• SET PROBLEM
Turn the data below into a JSON list of strings, with one string per line and no blank lines.
---
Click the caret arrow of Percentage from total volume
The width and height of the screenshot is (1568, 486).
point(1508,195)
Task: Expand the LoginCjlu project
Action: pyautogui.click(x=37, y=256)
---
• PROBLEM SOLUTION
[
  "Click the caret arrow of Percentage from total volume",
  "The width and height of the screenshot is (1568, 486).",
  "point(1508,195)",
  "Task: Expand the LoginCjlu project",
  "Action: pyautogui.click(x=37, y=256)"
]